#### Selected passage:
+++

Long described as the world's most persecuted minority, the UN Advisory Commission now say that the Rohingya people ‘constitute the single biggest stateless community in the world’. 


Over the past two decades, unrelenting persecution has forced more than a million Rohingya across the border into neighbouring Bangladesh. In August 2017 more than 745,000 people fled calculated, genocidal attacks by the Myanmar military, and now live in densely populated refugee camps along the border. 

With a current estimate of nearly 902,000 Rohingya people in this area, 55% of which are children, it is no surprise they feel they have no recognition in the sprawling miles of makeshift shelters. ​​



Children on the Edge had been working with Rohingya refugee children here for eight years before the current crisis escalated. Initially providing low-profile education for 2,700 children, then expanding to meet the needs of 7,500 children after the influx, they have always focussed their efforts on ensuring education is child-friendly, rights-based and community-led. 

Consequently, self expression for children is a high priority and is achieved partly through a curriculum which encourages expression through dance, song, poetry, art and learning about child rights. In addition to this, each of the 75 Learning Centres has a Child Council who meet regularly to express their opinions and represent the views of their friends.

+++

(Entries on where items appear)
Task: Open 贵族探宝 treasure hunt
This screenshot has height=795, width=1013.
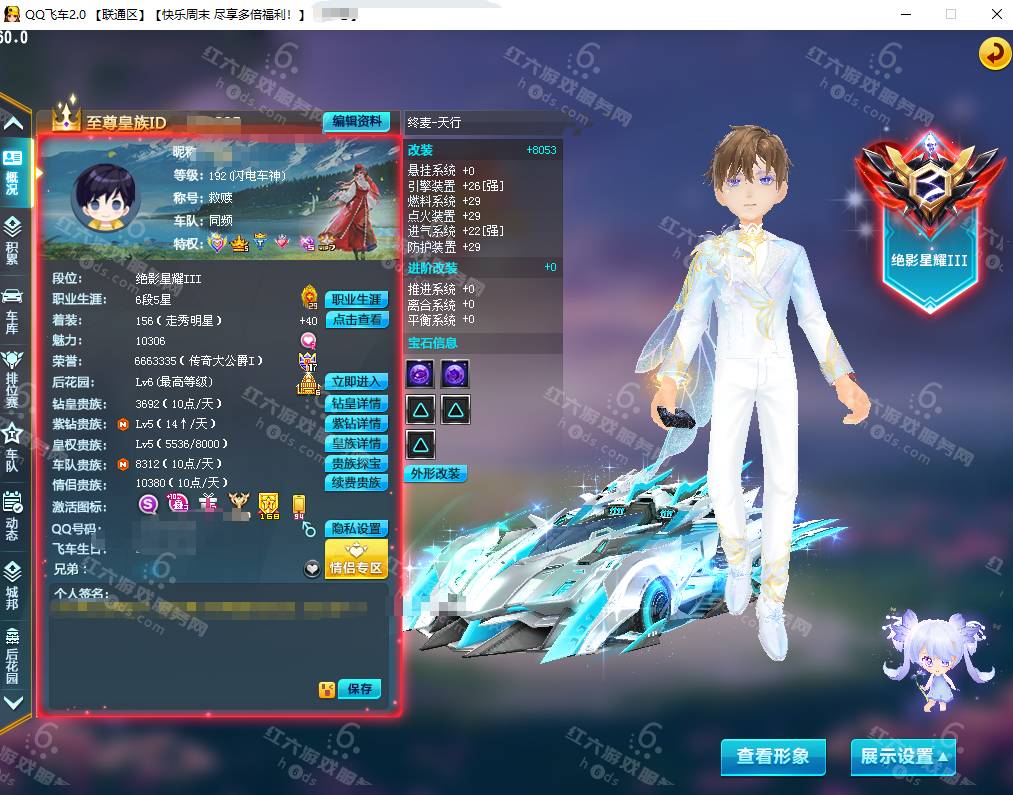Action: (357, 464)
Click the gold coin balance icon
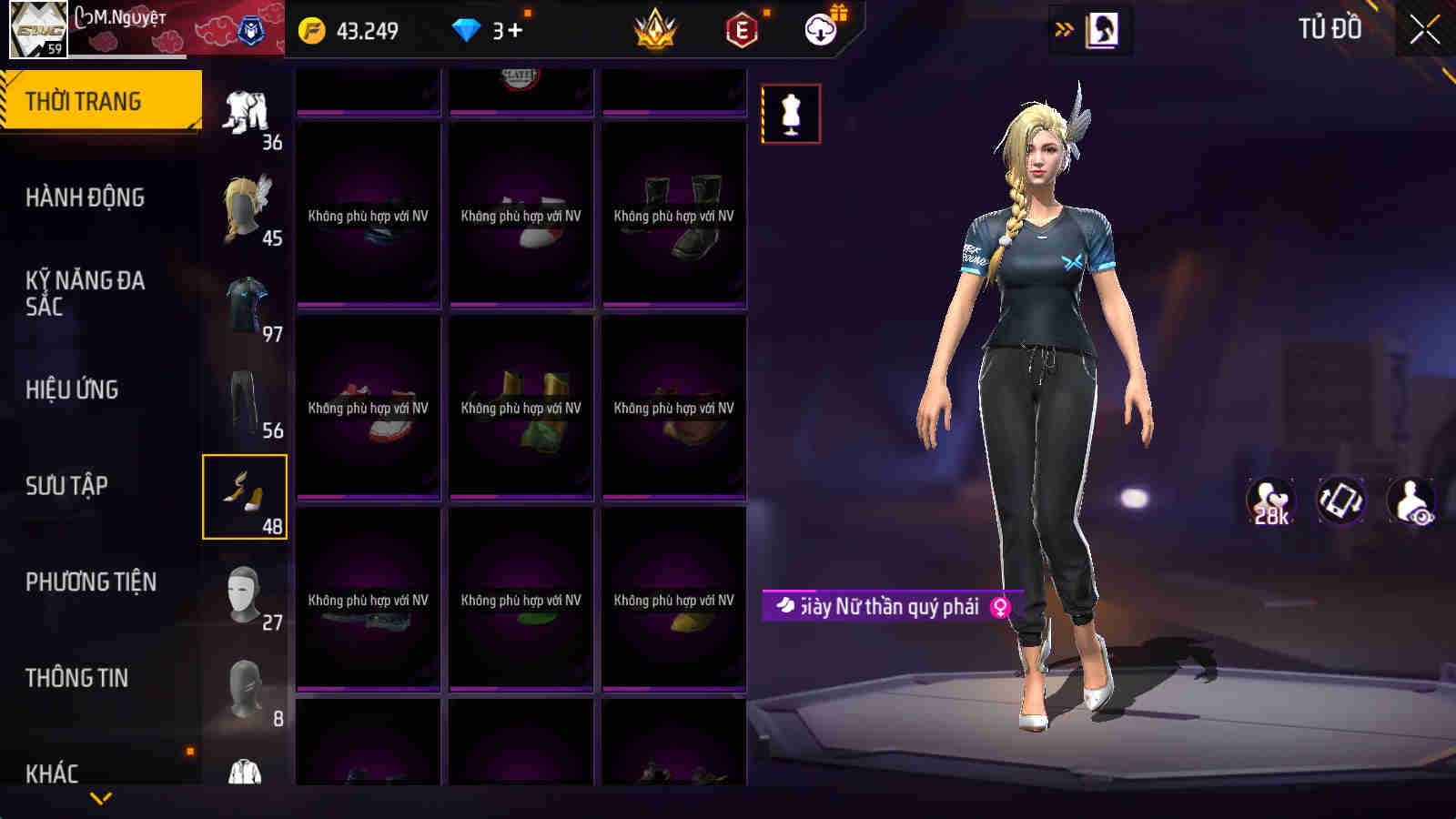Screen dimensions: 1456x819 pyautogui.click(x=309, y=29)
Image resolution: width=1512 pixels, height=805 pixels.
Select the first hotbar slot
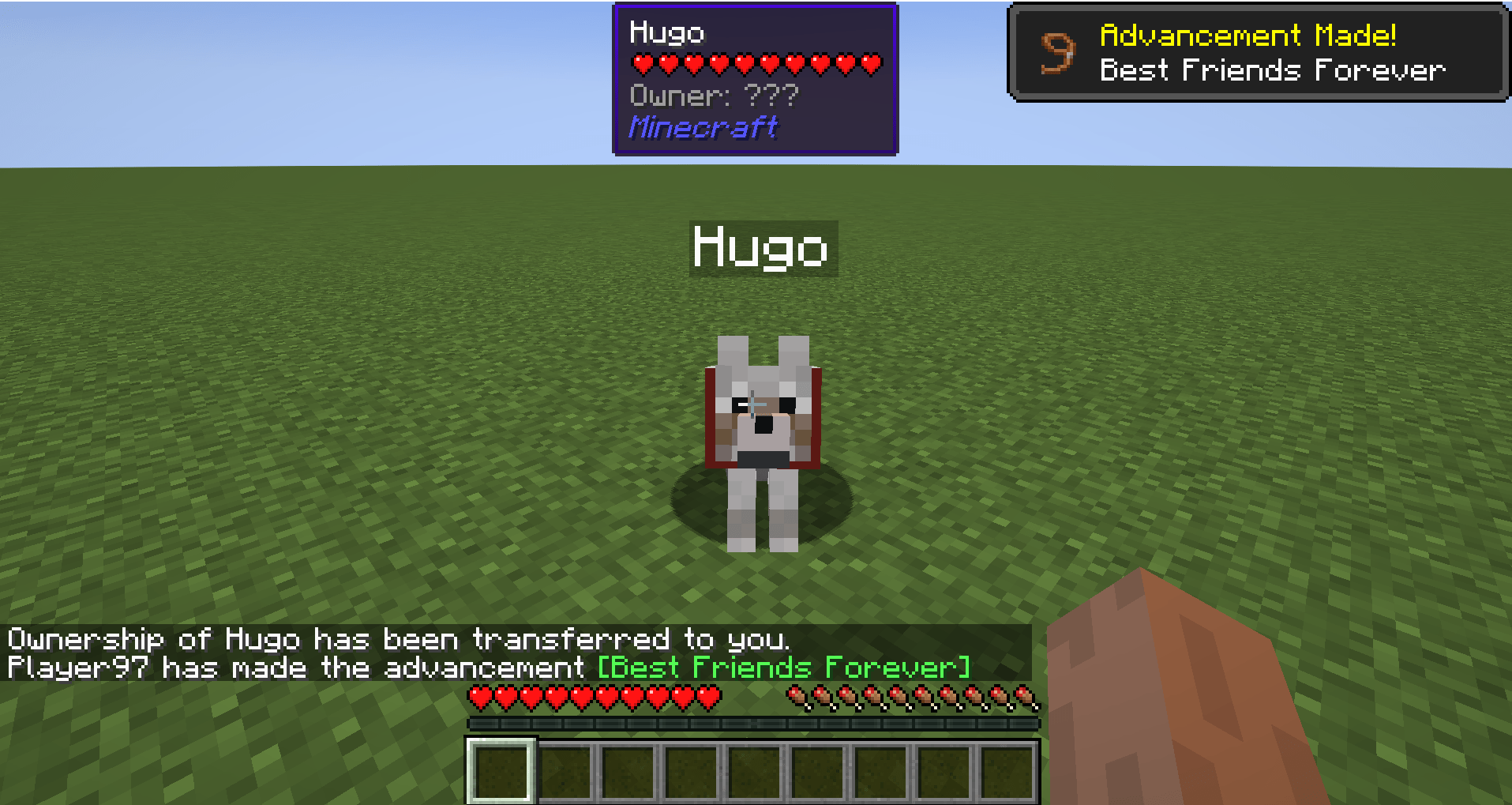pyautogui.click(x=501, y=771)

+++

#### Exercise requirements:
1: According to the passage on Rohingya refugees, what percentage of the roughly 902,000 Rohingya people in the border area are children?
2: Present the lines of the records from the one holding "Click the gold coin balance icon" through the end of the records, inclusive, as a JSON list of strings, one string per line, omitting blank lines and the pictures.
The records are unrelated to the text.

#### Solution list:
1: 55%

2:
[
  "Click the gold coin balance icon",
  "Screen dimensions: 1456x819 pyautogui.click(x=309, y=29)",
  "Image resolution: width=1512 pixels, height=805 pixels.",
  "Select the first hotbar slot",
  "pyautogui.click(x=501, y=771)"
]